Waiting to be hauled out, they donned their self-rescuers, or chemical canisters that changed carbon monoxide into carbon dioxide.
As they stood talking, the face masks started getting hot, he remembered.
"We didn't know, but that was normal. That was the chemical reaction as it was changing carbon monoxide to dioxide," Flory said. "We didn't realize that, so when they got hot and hard to breathe through, we pulled them off and breathed around them until they cooled off."
It wasn't long before they started feeling dizzy, he said, and their legs rubbery.
There was no way they could know that hundreds of feet of rock above them, the men running the hoist had died, the contraption now still.
No one would be coming anytime soon.
Paranoid about their growing weakness, the group motored a small tunnel vehicle back to where they thought the air was fresher.
When Flory's partner passed out, Flory recruited another worker to find a better location. They ended up at an intersection where smoke was dissipating through a raise into the tunnel above, fresh air coming in from behind.
Feeling weak-kneed, Flory chose to stay behind with his partner. The other miner drove back to gather the others.
"That's the last time we saw any of them alive," Flory said.
The pair waited and waited, he remembered, and at last he wandered down the tunnel. As he made his way around a bend, he saw two tunnel vehicles sitting still on the tracks. Most of the riders had fallen out and were sprawled on the ground, unmoving.
Neither Flory nor his partner could resuscitate the men.
Pushing the driver's body off a vehicle, the two motored back to their safe spot.
"We had to take care of No. 1 at that point," Flory said.
Keeping the vehicle light on, they arranged beds out of burlap and boards, the custom for miners when they could sneak in a nap on their shifts.
As the hours and days dragged on, they took turns sleeping, keeping themselves strong by rationing the remaining food from their dead coworkers' lunch pails.

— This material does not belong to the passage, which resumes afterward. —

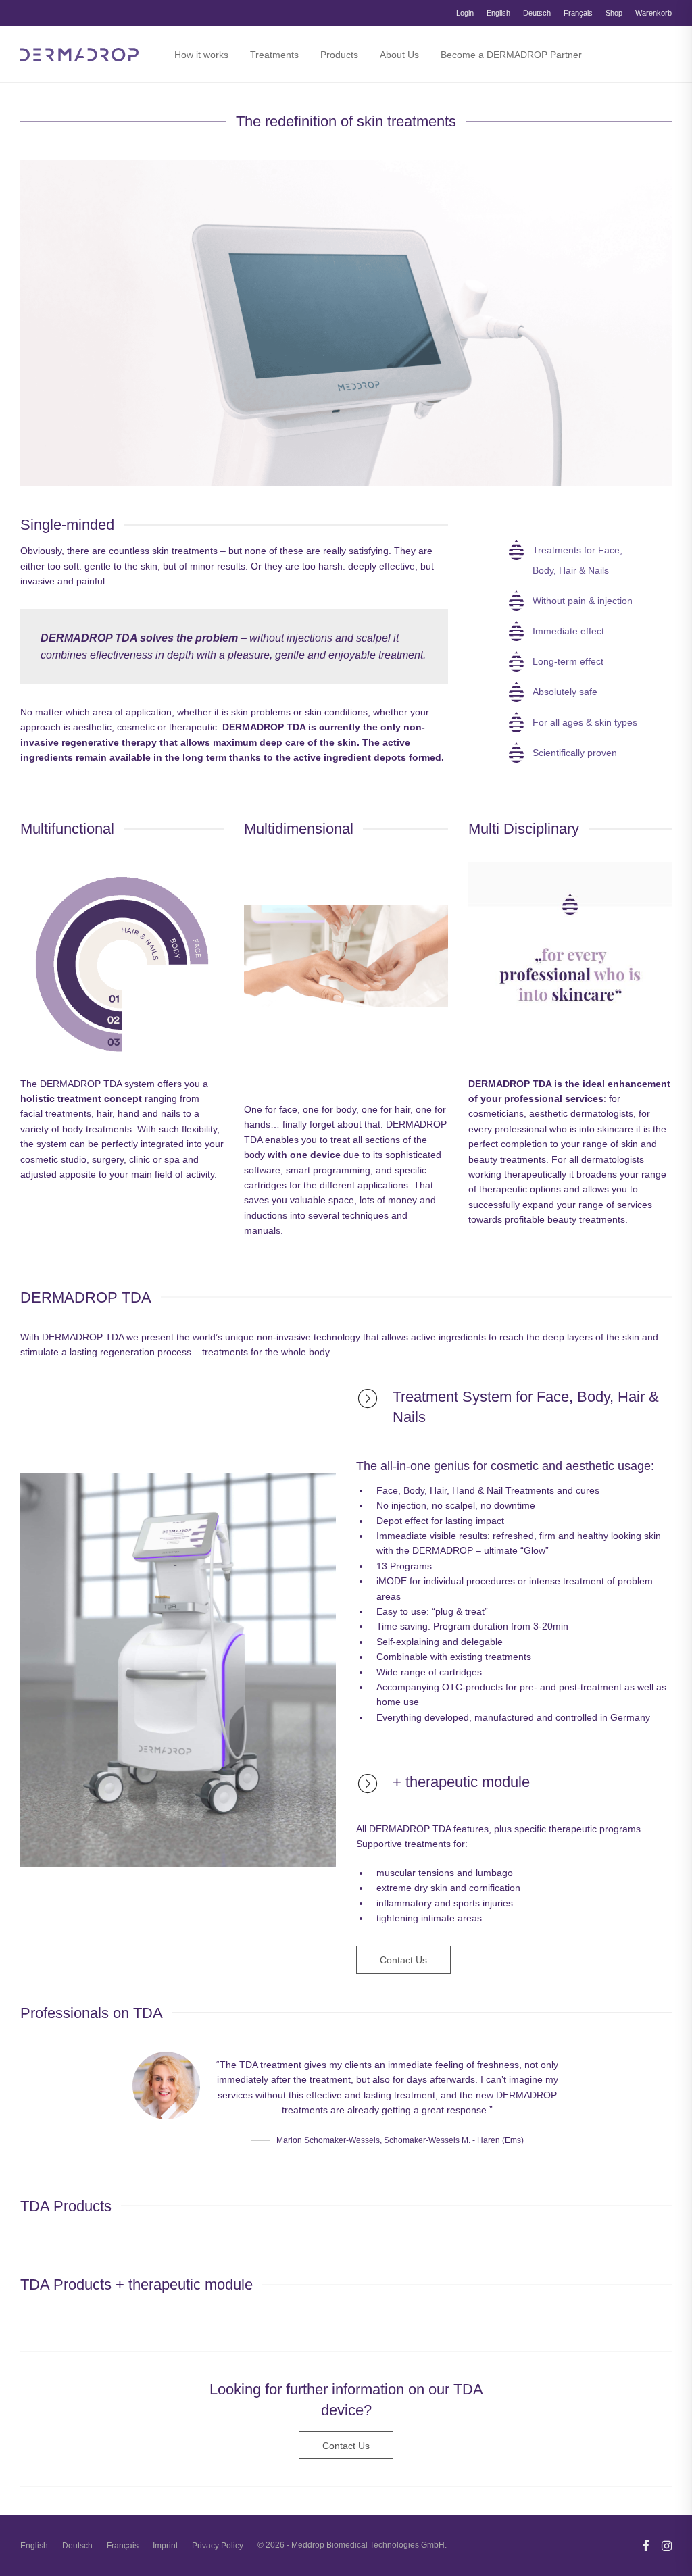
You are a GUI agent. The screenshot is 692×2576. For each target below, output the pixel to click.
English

"The days were long, the nights were long," Flory said. "When we were both awake, we did a lot of talking about hunting and fishing, our families. How our wives were going to spend the insurance money if we didn't get out alive."
After eight days, when the pair was down to nothing but a single cup of pudding, Flory saw a thin beam of light flash down the tunnel.

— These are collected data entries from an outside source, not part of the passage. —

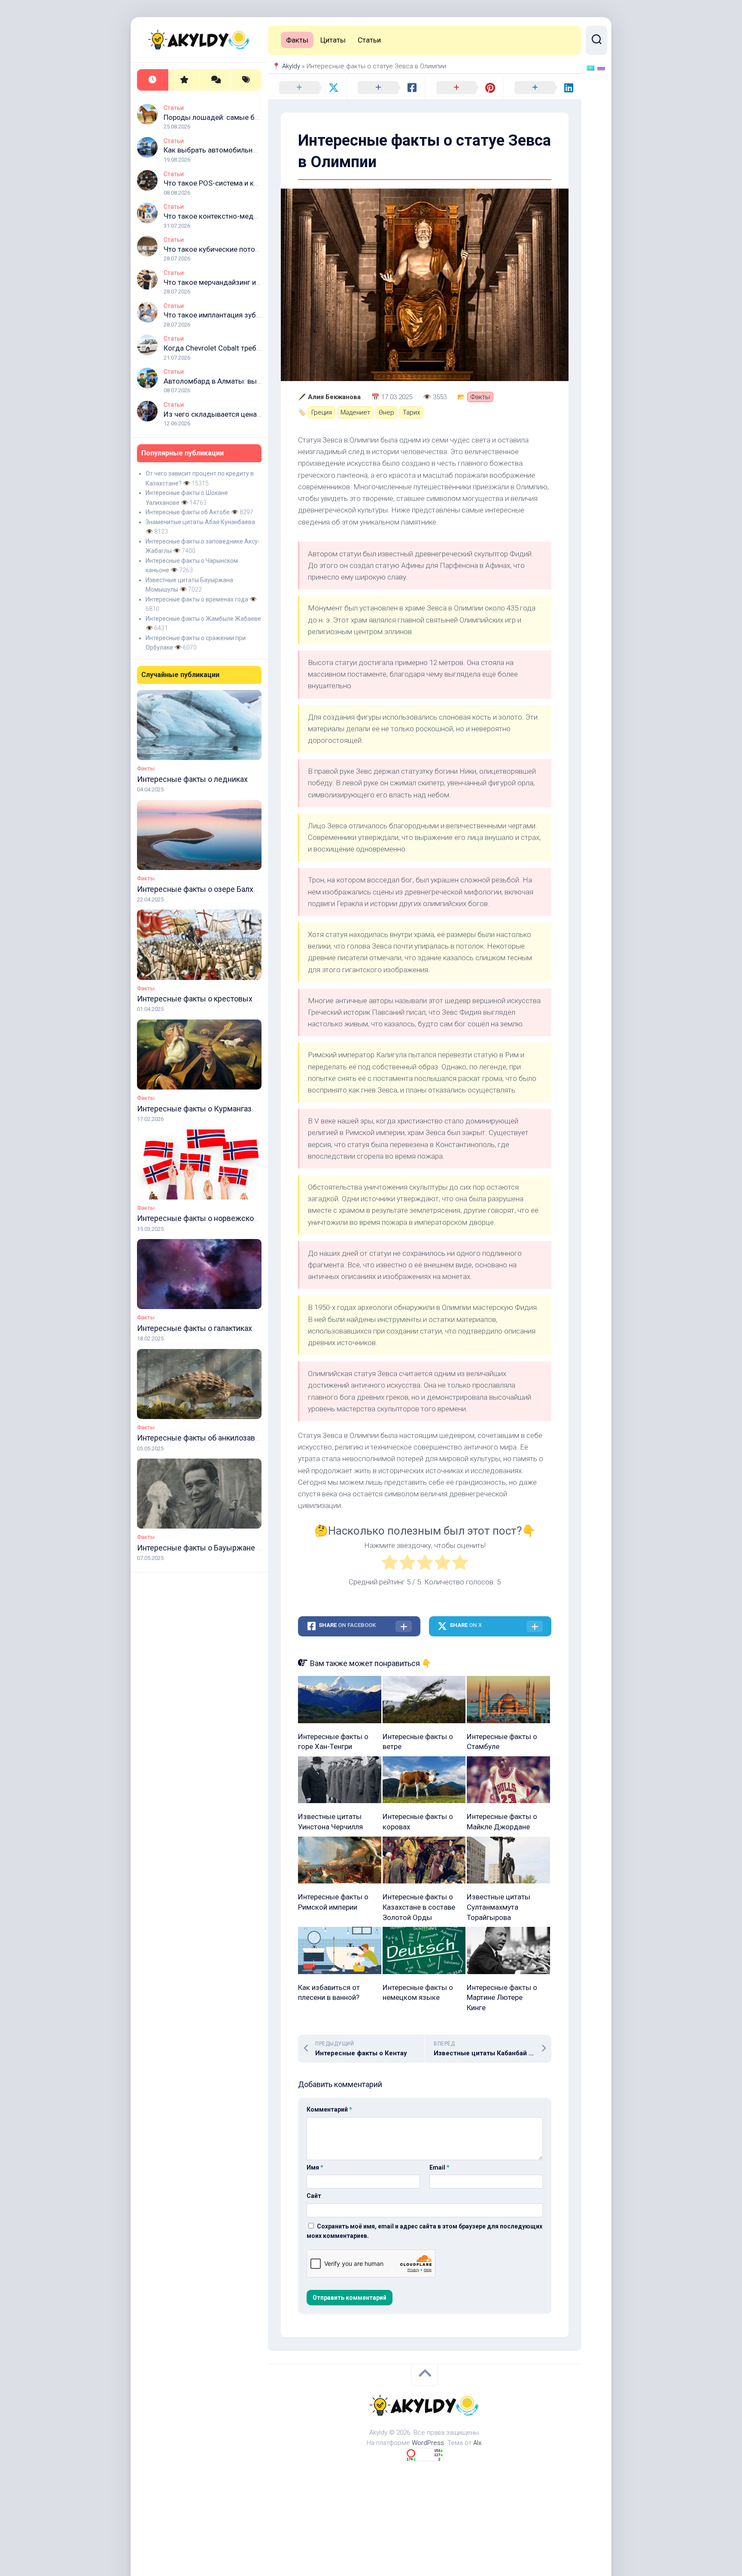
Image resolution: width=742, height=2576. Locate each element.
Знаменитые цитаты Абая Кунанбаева (200, 522)
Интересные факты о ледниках (192, 779)
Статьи (174, 107)
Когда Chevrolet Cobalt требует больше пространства (253, 348)
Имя (315, 2167)
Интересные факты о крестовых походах (210, 998)
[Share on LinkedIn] (542, 88)
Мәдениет (355, 412)
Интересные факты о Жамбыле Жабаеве (203, 618)
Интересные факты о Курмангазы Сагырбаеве (220, 1108)
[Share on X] (307, 88)
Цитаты (333, 40)
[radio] (390, 1564)
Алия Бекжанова (334, 397)
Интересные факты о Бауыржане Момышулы (218, 1547)
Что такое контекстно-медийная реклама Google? (247, 216)
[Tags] (246, 80)
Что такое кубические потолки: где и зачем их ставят (253, 249)
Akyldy (291, 66)
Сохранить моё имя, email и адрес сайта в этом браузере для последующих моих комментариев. (424, 2231)
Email (439, 2167)
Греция (321, 412)
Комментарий (329, 2109)
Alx (477, 2443)
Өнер (386, 412)
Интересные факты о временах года (197, 599)
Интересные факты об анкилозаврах (202, 1437)
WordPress (428, 2443)
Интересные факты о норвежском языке (210, 1218)
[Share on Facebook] (386, 88)
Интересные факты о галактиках (194, 1328)
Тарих (411, 412)
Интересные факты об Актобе (188, 512)
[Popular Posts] (184, 80)
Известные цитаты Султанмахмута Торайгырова (498, 1907)
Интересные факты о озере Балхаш (200, 889)
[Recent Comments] (215, 80)
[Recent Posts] (152, 80)
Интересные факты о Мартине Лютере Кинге (502, 1997)
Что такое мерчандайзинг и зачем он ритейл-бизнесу (253, 282)
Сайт (314, 2195)
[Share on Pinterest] (464, 88)
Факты (146, 768)
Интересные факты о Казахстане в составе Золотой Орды (419, 1907)
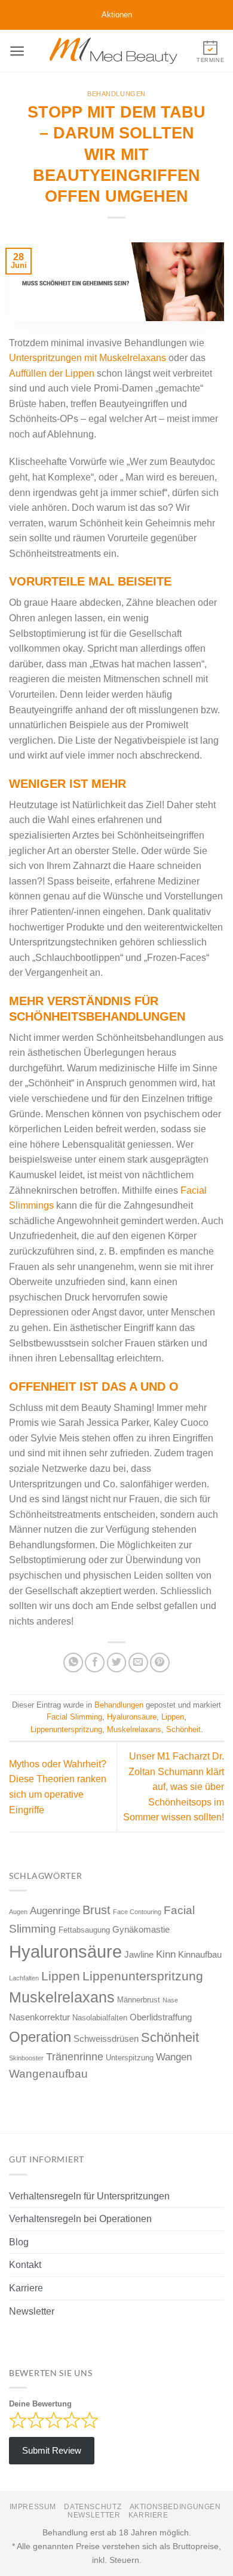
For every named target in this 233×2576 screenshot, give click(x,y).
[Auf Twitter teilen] (117, 1662)
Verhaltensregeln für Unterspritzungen (89, 2196)
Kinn (166, 1954)
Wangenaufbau (48, 2073)
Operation (40, 2037)
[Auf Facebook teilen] (95, 1662)
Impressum (33, 2507)
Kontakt (25, 2265)
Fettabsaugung (84, 1929)
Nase (170, 2000)
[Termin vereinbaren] (210, 50)
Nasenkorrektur (39, 2017)
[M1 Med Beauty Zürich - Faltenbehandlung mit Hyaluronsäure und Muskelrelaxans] (113, 51)
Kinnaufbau (200, 1954)
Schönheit (183, 1729)
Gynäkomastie (141, 1929)
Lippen (172, 1716)
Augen (18, 1911)
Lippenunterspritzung (66, 1729)
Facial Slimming (74, 1716)
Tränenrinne (74, 2057)
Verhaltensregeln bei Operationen (80, 2219)
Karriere (26, 2288)
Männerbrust (138, 1999)
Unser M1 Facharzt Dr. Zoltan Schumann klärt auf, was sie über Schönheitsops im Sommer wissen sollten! (173, 1786)
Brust (96, 1909)
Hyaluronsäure (132, 1716)
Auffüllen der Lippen (51, 373)
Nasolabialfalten (99, 2017)
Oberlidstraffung (161, 2017)
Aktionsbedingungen (175, 2507)
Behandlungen (116, 93)
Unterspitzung (130, 2057)
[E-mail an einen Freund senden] (138, 1662)
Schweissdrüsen (106, 2038)
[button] (17, 51)
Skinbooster (26, 2058)
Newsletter (31, 2311)
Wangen (174, 2057)
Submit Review (51, 2450)
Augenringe (55, 1910)
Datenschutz (92, 2507)
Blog (19, 2242)
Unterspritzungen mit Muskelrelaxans (87, 358)
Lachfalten (24, 1978)
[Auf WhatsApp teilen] (73, 1662)
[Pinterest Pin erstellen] (160, 1662)
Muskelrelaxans (134, 1729)
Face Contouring (137, 1911)
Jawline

His partner grunted that he was crazy, until they both saw it again.
They started beating on water pipes to alert their rescuers, who heard the ruckus and soon hoisted them to safety through a ventilation hole.
They were strong enough to walk out of the mine into the fresh nighttime air, Flory said, where they were greeted with applause and the blinding lights of reporters' cameras.
"We were quite happy," he said.
An investigation never pinned down the cause of the fire. That didn't stop Flory from returning six years later, after learning that jobs above ground didn't pay as well.
The disaster changed his attitude for good, he said, adding that he gives thanks everyday he wakes up "still kicking."
But in his whole mining career, he said, he never doubted that the mine could take it all away.
"I'm a firm believer that if it's your time to go, it's your time to go, no matter where you're at or what you're doing," the 66-year-old said. "My guardian angel liked me, for some reason."